Now, we have all the data in the file held in a variable of class data.frame. A data frame can be thought of as a rectangular array of data that you might see in a spreadsheet application. In this way, a data frame can also be thought of as a matrix; indeed, we can use matrix-style indexing to extract elements from it. A data frame differs from a matrix, though, in that a data frame may have columns of differing types. For example, whereas a matrix would only allow one of these types, the data set we just loaded contains character data in its first column, and numeric data in its second column.

Let's check out what we have by using the head() command, which will show us the first few lines of a data frame:

  > head(favs)
                 flavor number
  1           pistachio      6
  2 mint chocolate chip      7
  3             vanilla      5
  4           chocolate     10
  5          strawberry      2
  6          neopolitan      4

  > class(favs)
  [1] "data.frame"
  > class(favs$flavor)
  [1] "factor"
  > class(favs$number)
  [1] "numeric"

I lied, ok! So what?! Technically, flavor is a factor data type, not a character type.

We haven't seen factors yet, but the idea behind them is really simple. Essentially, factors are codings for categorical variables, which are variables that take on one of a finite number of categories—think {"high", "medium", and "low"} or {"control", "experimental"}.

Though factors are extremely useful in statistical modeling in R, the fact that R, by default, automatically interprets a column from the data read from disk as a type factor if it contains characters, is something that trips up novices and seasoned useRs alike. Because of this, we will primarily prevent this behavior manually by adding the stringsAsFactors optional keyword argument to the read.* commands:

  > favs <- read.csv("favorites.txt", stringsAsFactors=FALSE)
  > class(favs$flavor)
  [1] "character"

Much better, for now! If you'd like to make this behavior the new default, read the ?options manual page. We can always convert to factors later on if we need to!

If you haven't noticed already, I've snuck a new operator on you—$, the extract operator. This is the most popular way to extract attributes (or columns) from a data frame. You can also use double square brackets ([[ and ]]) to do this.
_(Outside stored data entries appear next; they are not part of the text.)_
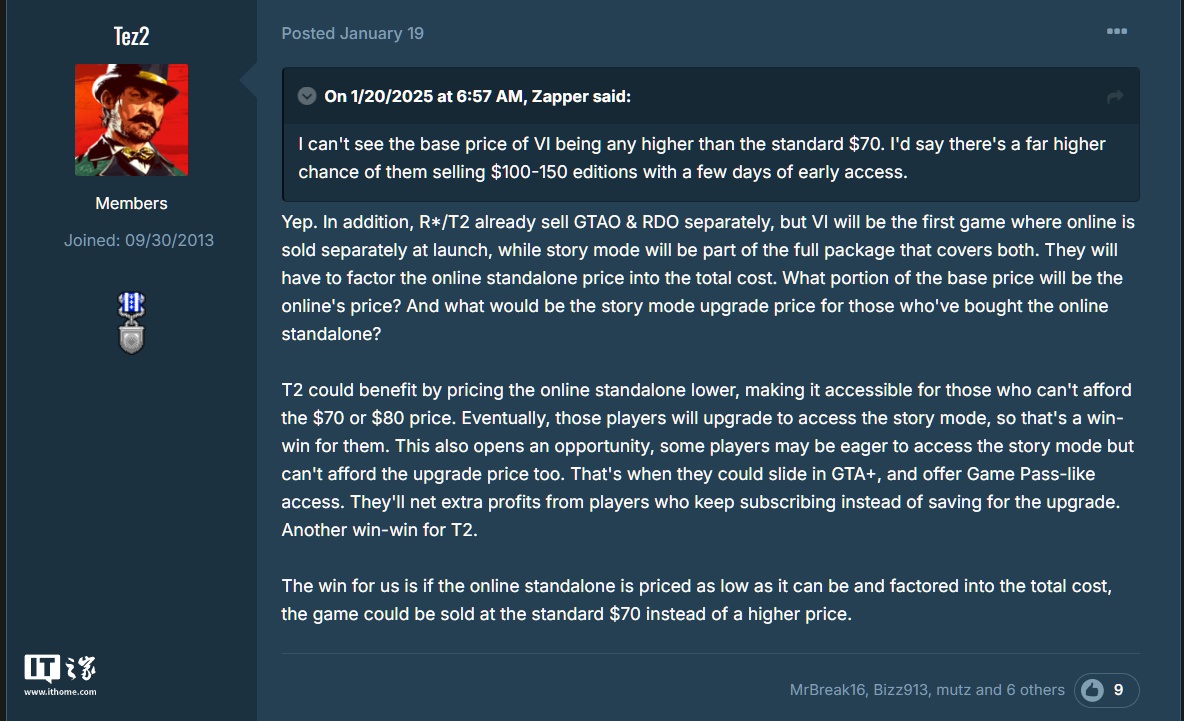Open Tez2's avatar image
The image size is (1184, 721).
[131, 120]
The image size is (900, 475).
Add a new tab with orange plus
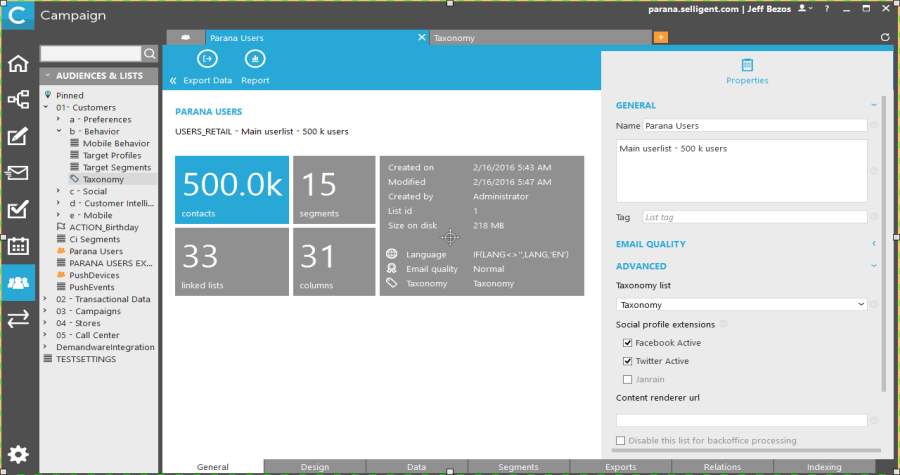660,38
These are both in addition to the canonical matrix indexing option. The following three statements are thus, in this context, functionally identical:

  > favs$flavor
  [1] "pistachio"           "mint chocolate chip" "vanilla"            
  [4] "chocolate"           "strawberry"          "neopolitan"         
  > favs[["flavor"]]
  [1] "pistachio"           "mint chocolate chip" "vanilla"            
  [4] "chocolate"           "strawberry"          "neopolitan"         
  > favs[,1]
  [1] "pistachio"           "mint chocolate chip" "vanilla"            
  [4] "chocolate"           "strawberry"          "neopolitan"  

You can use the names() function to get a list of the columns available in a data frame. You can even reassign names using the same:

  > names(favs)
  [1] "flavor" "number"
  > names(favs)[1] <- "flav"
  > names(favs)
  [1] "flav"   "number"

Lastly, we can get a compact display of the structure of a data frame by using the str() function on it:

  > str(favs)
  'data.frame': 6 obs. of  2 variables:
   $ flav  : chr  "pistachio" "mint chocolate chip" "vanilla" "chocolate" ...
   $ number: num  6 7 5 10 2 4

Actually, you can use this function on any R structure—the property of functions that change their behavior based on the type of input is called polymorphism.